We have one sales-type lease for constructed land-based transportation equipment and infrastructure. The term of the lease is 20 years. At the end of the lease term, the assets shall be conveyed to the lessee. As of December 31, 2021, the lease receivable is $43.5 million and is recognized within accounts receivable, net and other long-term assets. The maturities of the lease receivable as of December 31, 2021 were as follows (in thousands):

Sales-type

    

lease

2022

$

3,916

2023

 

4,563

2024

 

4,682

2025

 

4,799

2026

 

2,947

Thereafter

 

22,595

Total

$

43,502

Significant Assumptions and Judgments in Applying Topic 842 and Practical Expedients Elected

Our leases contain both fixed and variable payments. Fixed payments and variable lease payments that depend on a rate or index are included in the calculation of the right-of-use asset. Other variable payments are excluded from the calculation unless there is an unavoidable fixed minimum cost related to those payments such as a minimum annual guarantee. Our lease assets are amortized on a straight-line basis except for our rights to use port facilities. The expenses related to port facilities are amortized based on passenger counts as this basis represents the pattern in which the economic benefit is derived from the right to use the underlying asset.

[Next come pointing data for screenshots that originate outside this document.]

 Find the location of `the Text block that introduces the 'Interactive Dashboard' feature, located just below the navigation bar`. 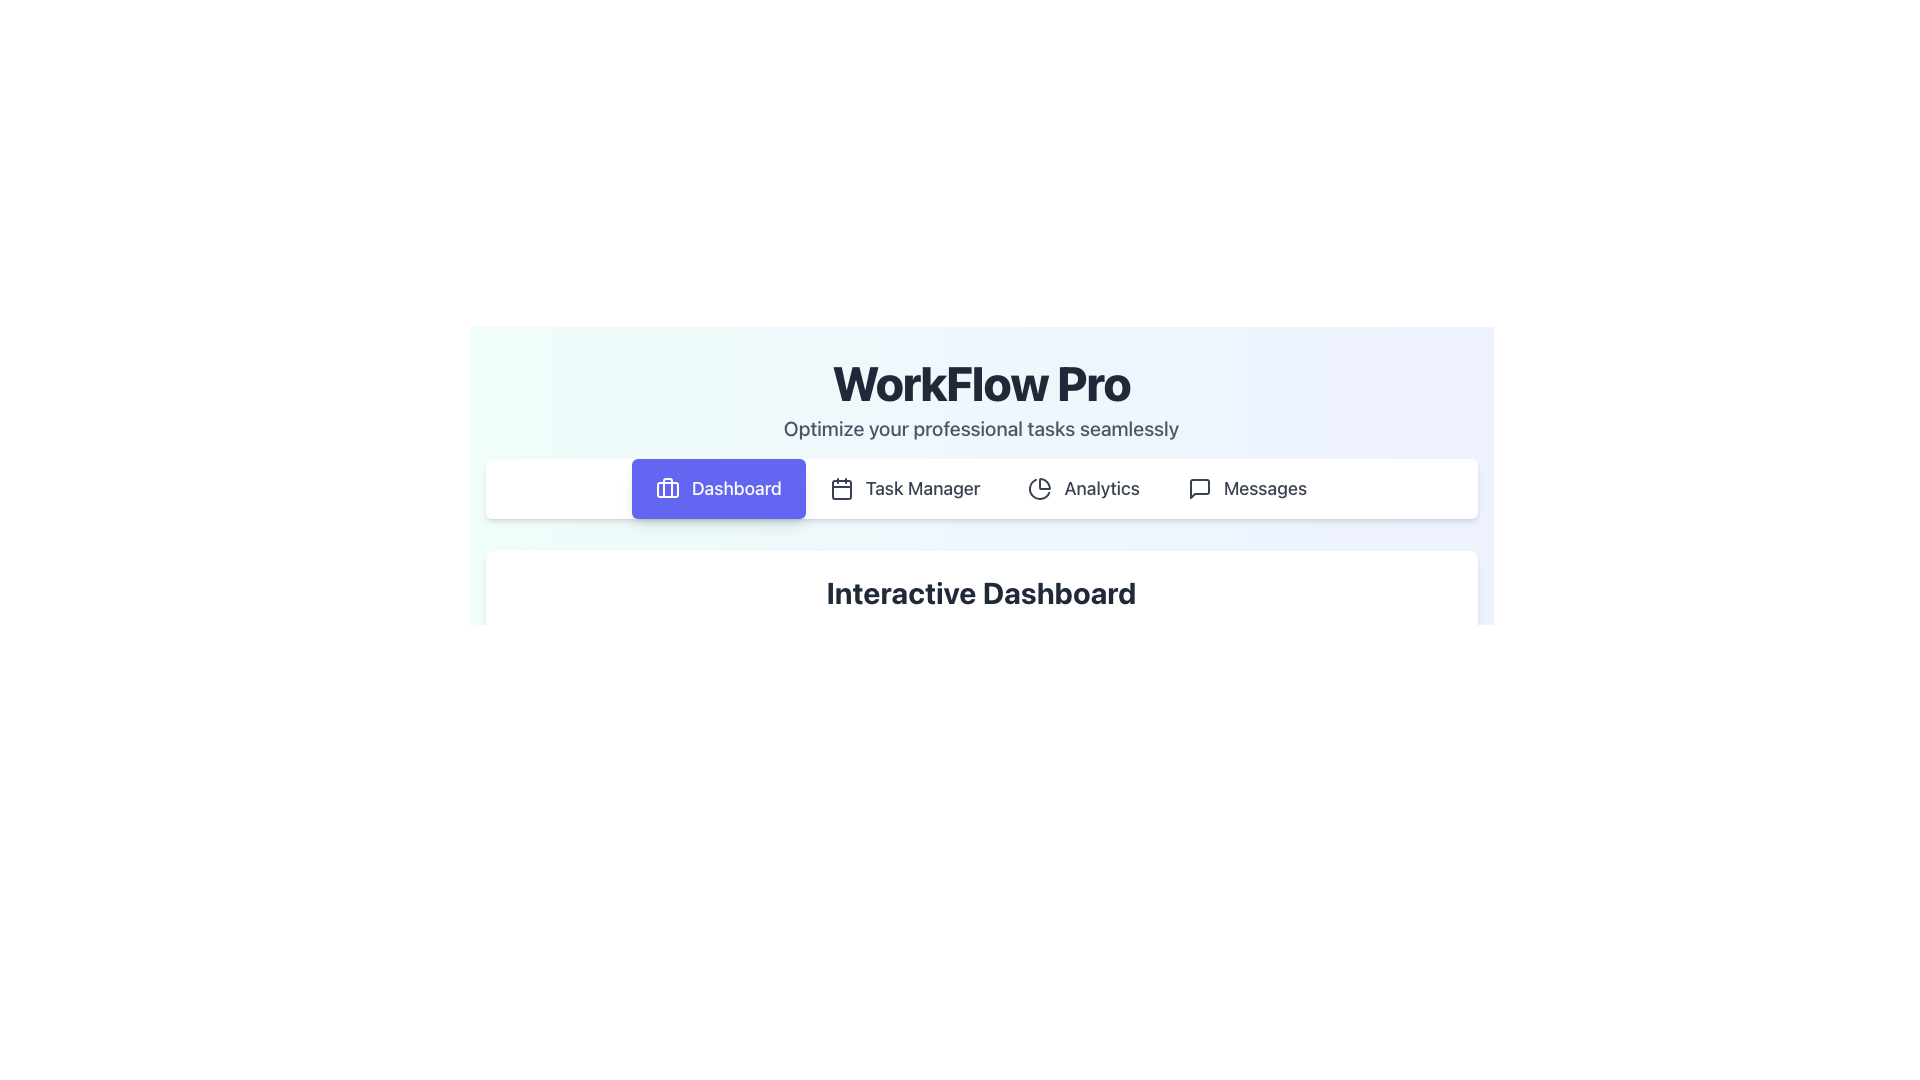

the Text block that introduces the 'Interactive Dashboard' feature, located just below the navigation bar is located at coordinates (981, 609).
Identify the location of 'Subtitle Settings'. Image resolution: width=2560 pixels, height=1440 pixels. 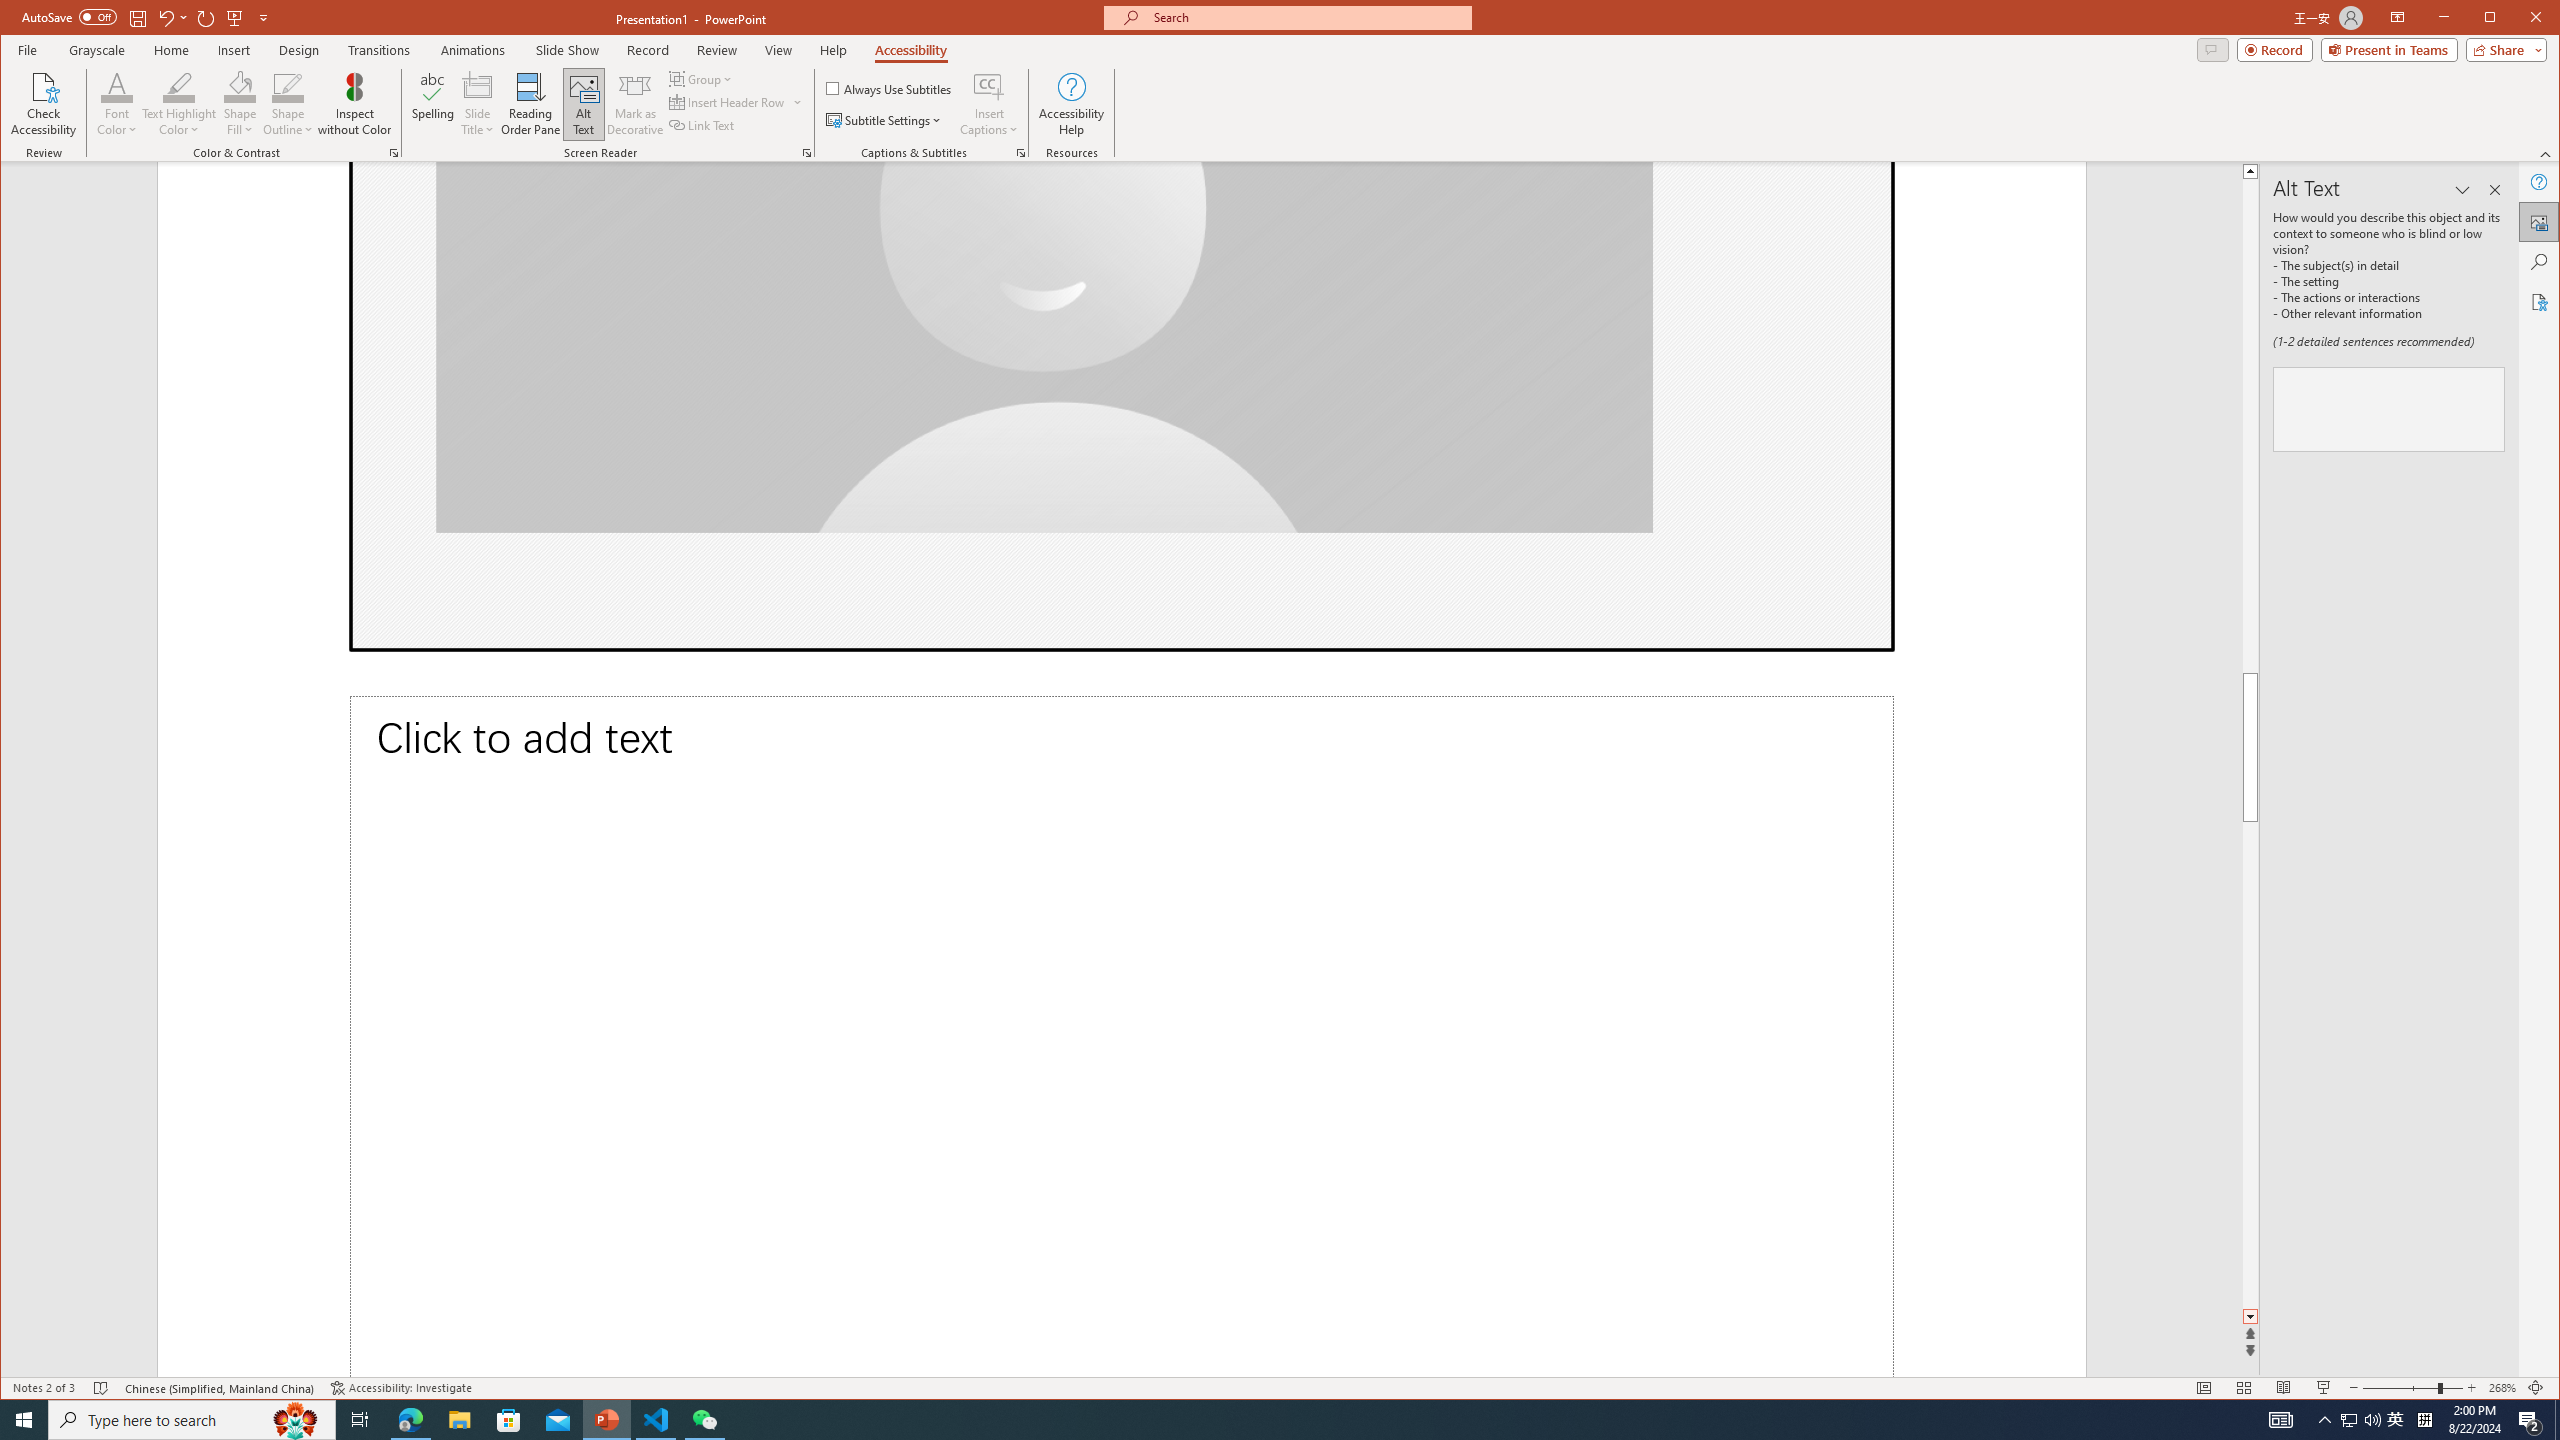
(884, 119).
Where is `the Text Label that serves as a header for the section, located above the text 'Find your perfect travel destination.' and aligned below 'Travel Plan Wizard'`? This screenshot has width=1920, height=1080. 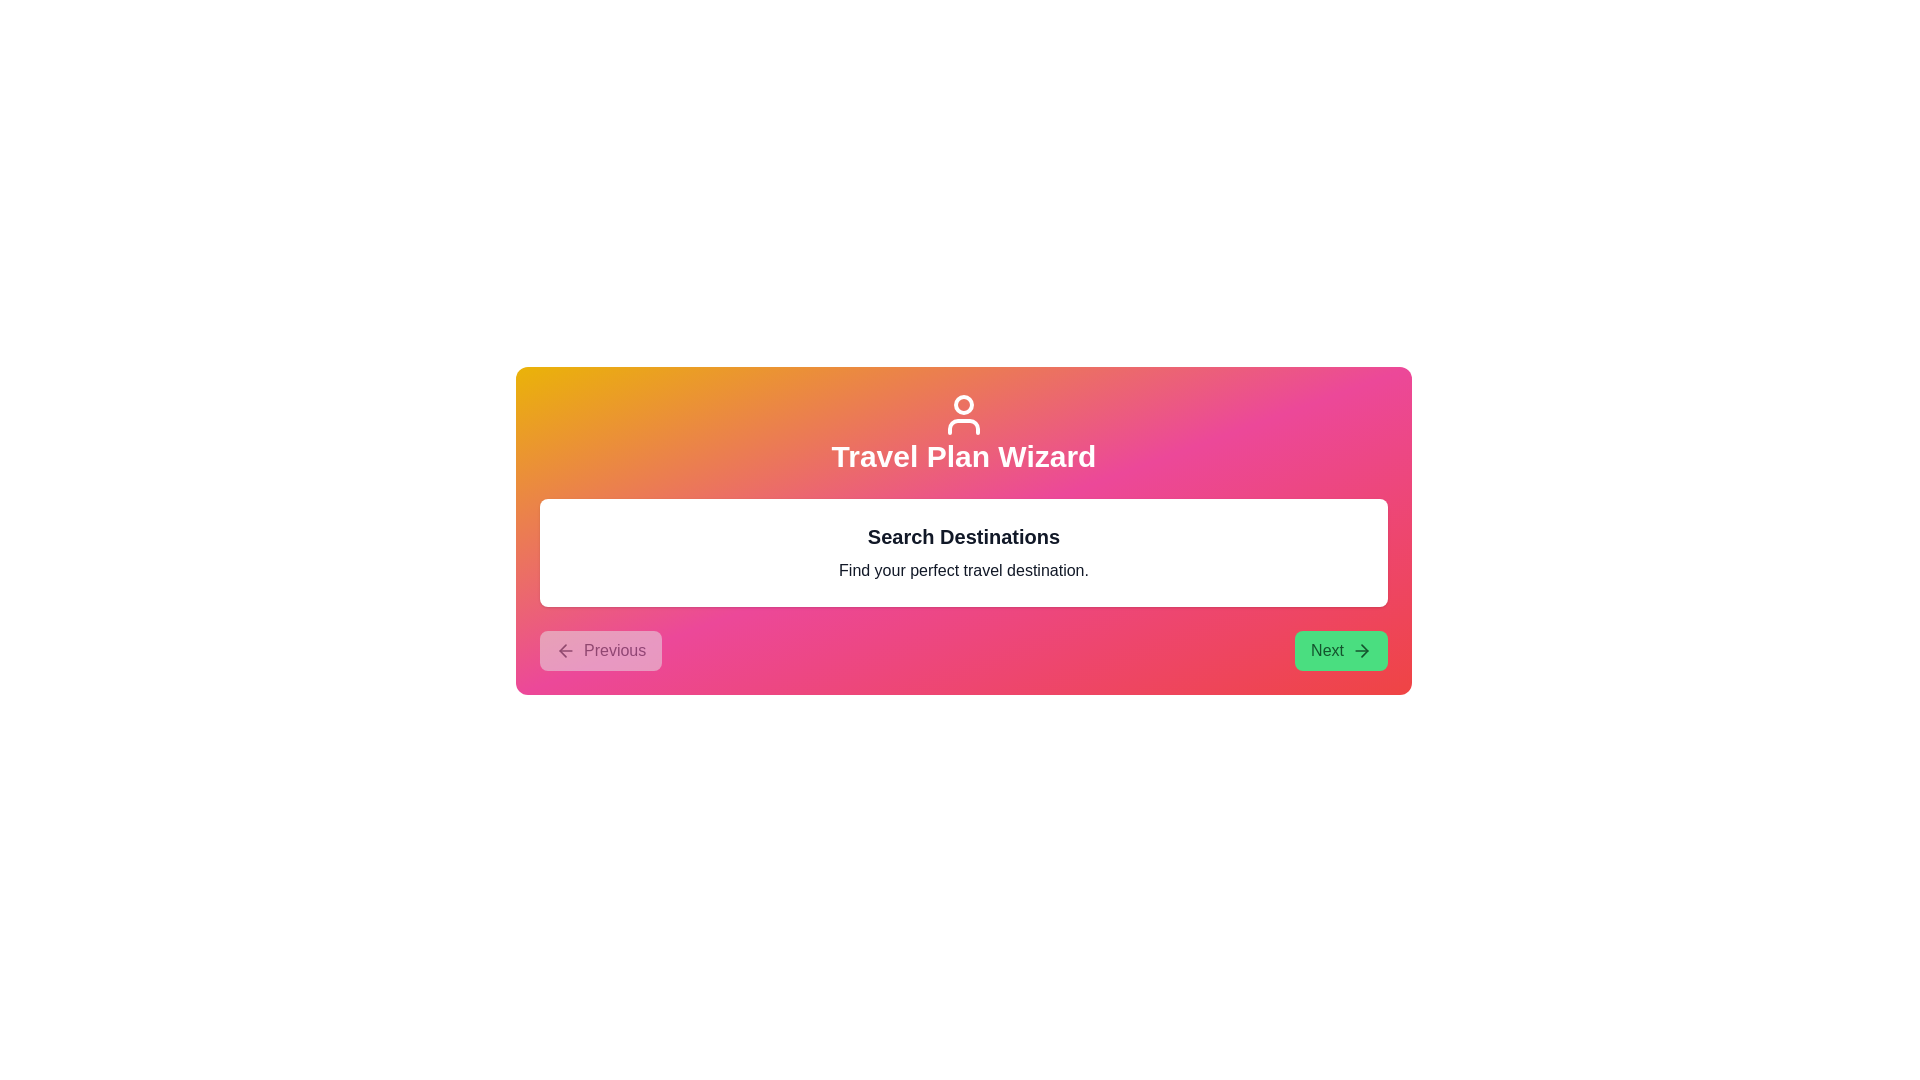
the Text Label that serves as a header for the section, located above the text 'Find your perfect travel destination.' and aligned below 'Travel Plan Wizard' is located at coordinates (964, 535).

For non-consecutive lease terms, which relate to our rights to use certain port facilities, the term of the lease is based on the number of days on which we have the right to use a specified asset. We have adopted the practical expedient to exclude leases with terms of less than one year from being included on the balance sheet. Lease expense for agreements that are short-term are disclosed below and include both fixed and variable payments.

Certain leases include one or more options to extend or terminate and are primarily in five-year increments. Lease extensions and terminations, including auto-renewing lease terms, were only included in the calculation of the right-of-use asset to the extent that the right to renew or terminate was at the option of the lessor only or where there was a more than insignificant penalty for termination.

As our leases do not have a readily determinable implicit rate, we estimated our incremental borrowing rate to determine the net present value of the lease payments at the commencement date. Our incremental borrowing rate was estimated

based on the rate we would have obtained if we had borrowed collateralized debt over the lease term to purchase the asset.

We have also adopted the practical expedient which allows us, by class of asset, to not separate lease and non-lease components when we are the lessor in the underlying transaction, the transactions would otherwise be accounted for under ASC 606–Revenue Recognition and the non-lease components are the predominant components of the agreements. We have applied this practical expedient to transactions with cruise passengers and concession service providers related to the use of our ships. We refer you to Note 3 – “Revenue and Expense from Contracts with Customers.”

Impact of COVID-19

In April 2020, the FASB issued interpretive guidance relating to the accounting for lease concessions provided as a result of COVID-19. In this guidance, entities can elect not to apply lease modification accounting with respect to such lease concessions and instead, treat the concession as if it was a part of the existing contract. The Company has elected to not evaluate leases under the lease modification accounting framework for concessions that result from effects of the COVID-19 pandemic. In relation to our rights to use port facilities, we have elected the approach consistent with resolving a contingency, which allows us to remeasure the lease liability and recognize the amount of change in the lease liability as an adjustment to the carrying amount of the associated right-of-use asset. During the contingency period, we recognized lease expense for these port facilities as incurred.